6. Originally Posted by fattydq
It seems pretty complicated, what would I let be u and what would I let be dv? Because it seems like both terms would be pretty complex to find derivatives/antiderivatives of...
what do you mean both would be complicated? one of them is a polynomial. if you have a polynomial times a trig function, u is the polynomial. unless you have an inverse trig function, then things might change. but that is not the case here

7. Originally Posted by Jhevon
what do you mean both would be complicated. one of them is a polynomial. if you have a polynomial times a trig function, u is the polynomial.

So u would just be theta, and then du would be 1,

and dv would be sqrt(1-(1-2sin^2(theta)) and how the heck am I supposed to find an antiderivative of that!?

8. Originally Posted by fattydq
So u would just be theta, and then du would be 1,

and dv would be sqrt(1-(1-2sin^2(theta)) and how the heck am I supposed to find an antiderivative of that!?
you were expected to simplify...

$\sqrt{1 - (1 - 2 \sin^2 \theta)} = \sqrt{2 \sin^2 \theta} = \sqrt 2 \sin \theta$

$\sqrt 2$ is a constant, just factor it out and put it in front of the integral sign. i trust you know how to integrate $\sin \theta$

9. Ahhh, that makes perfect sense, it's always simple algebra things like that that I don't even think of! Thanks a lot man! Just to make sure I'm on the right track, after what you've told me I'll be left with sqrt(2)times the integral of thetasin(theta), using u as theta and dv as sin(theta), correct?

10. Originally Posted by fattydq
Ahhh, that makes perfect sense, it's always simple algebra things like that that I don't even think of! Thanks a lot man! Just to make sure I'm on the right track, after what you've told me I'll be left with sqrt(2)times the integral of thetasin(theta), using u as theta and dv as sin(theta), correct?
yes

11. Originally Posted by Jhevon
yes
Now since it's a definite integral, at the very last step of the problem when I'm left with sqrt(2) times theta(cos(theta)+sin(theta), do I plug in the values for ALL theta's present or just the sin theta since it's the only part that was still an integral?

I believe I'd plug it in for ALL thetas and my final answer would be 1.4142 etc...can anyone confirm or deny this?

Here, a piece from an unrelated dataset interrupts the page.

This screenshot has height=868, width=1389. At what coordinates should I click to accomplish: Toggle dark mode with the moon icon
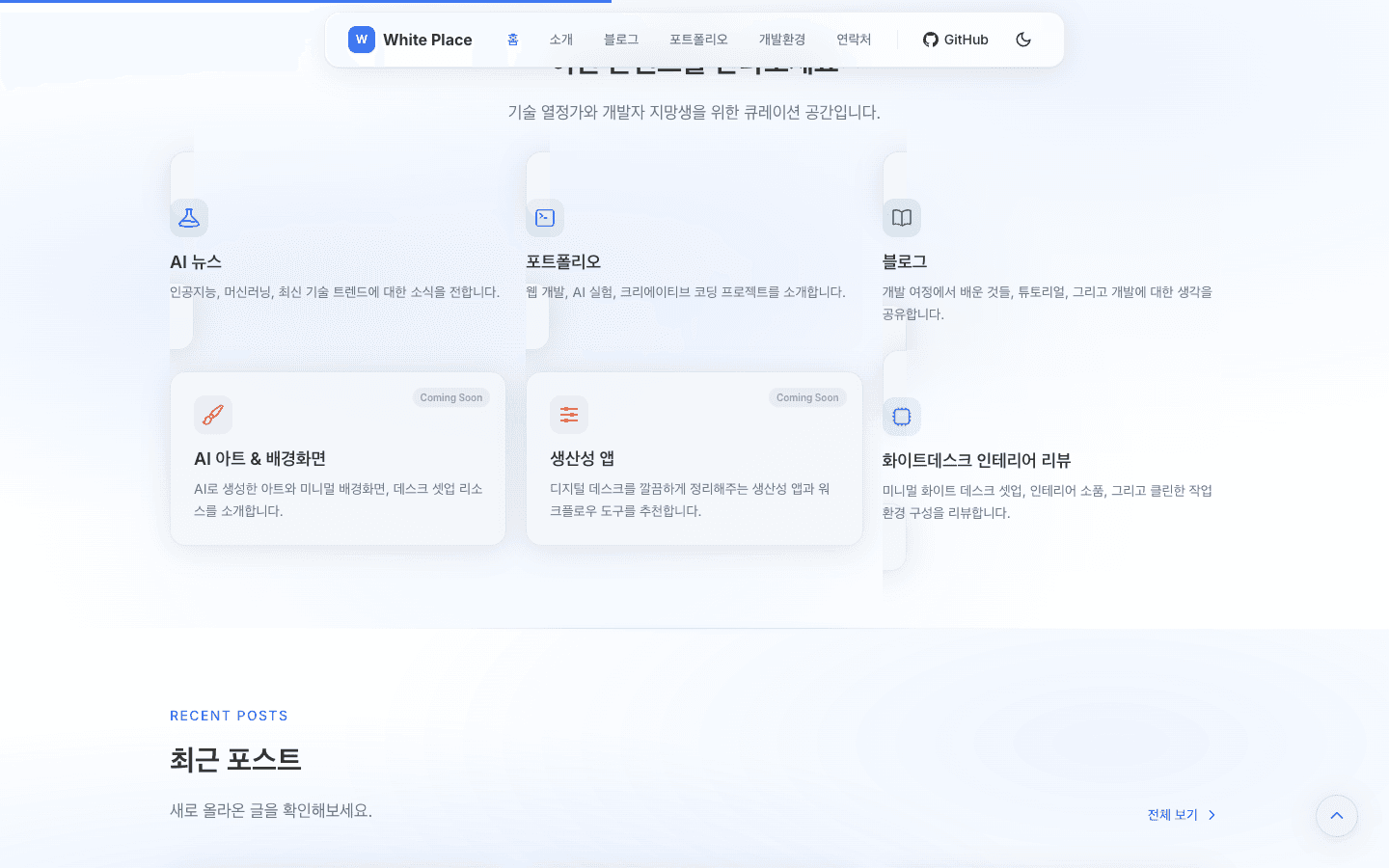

Thanks a lot by the way jhevon

12. Originally Posted by fattydq
Now since it's a definite integral, at the very last step of the problem when I'm left with sqrt(2) times theta(cos(theta)+sin(theta), do I plug in the values for ALL theta's present or just the sin theta since it's the only part that was still an integral?

I believe I'd plug it in for ALL thetas and my final answer would be 1.4142 etc...can anyone confirm or deny this?

Thanks a lot by the way jhevon
it would be $\sqrt 2 \left( \sin \theta - \theta \cos \theta \right) \Bigg|_0^{\frac {\pi}2}$

your answer should not have any decimals. you should know the exact value of trig functions for those limits. and yes, you plug in the limits (according to the fundamental theorem of calculus) for all $\theta$'s

13. It's worth to mention that is actually $\sqrt{2}\left| \sin \theta \right|,$ but for $0\le\theta\le\frac\pi2,$ (i.e. the first quadrant), sine is positive there and the absolute value bars are irrelevant, hence it's $\sqrt{2}\sin \theta .$

14. Originally Posted by Krizalid
It's worth to mention that is actually $\sqrt{2}\left| \sin \theta \right|,$ but for $0\le\theta\le\frac\pi2,$ (i.e. the first quadrant), sine is positive there and the absolute value bars are irrelevant, hence it's $\sqrt{2}\sin \theta .$
indeed. i was planning on saying that afterward, but forgot

15. Sure gald it wasn't $\int_0^{\pi} \theta \,\sqrt{1 - \cos 2 \theta}\, d \theta$ - that would have been mean.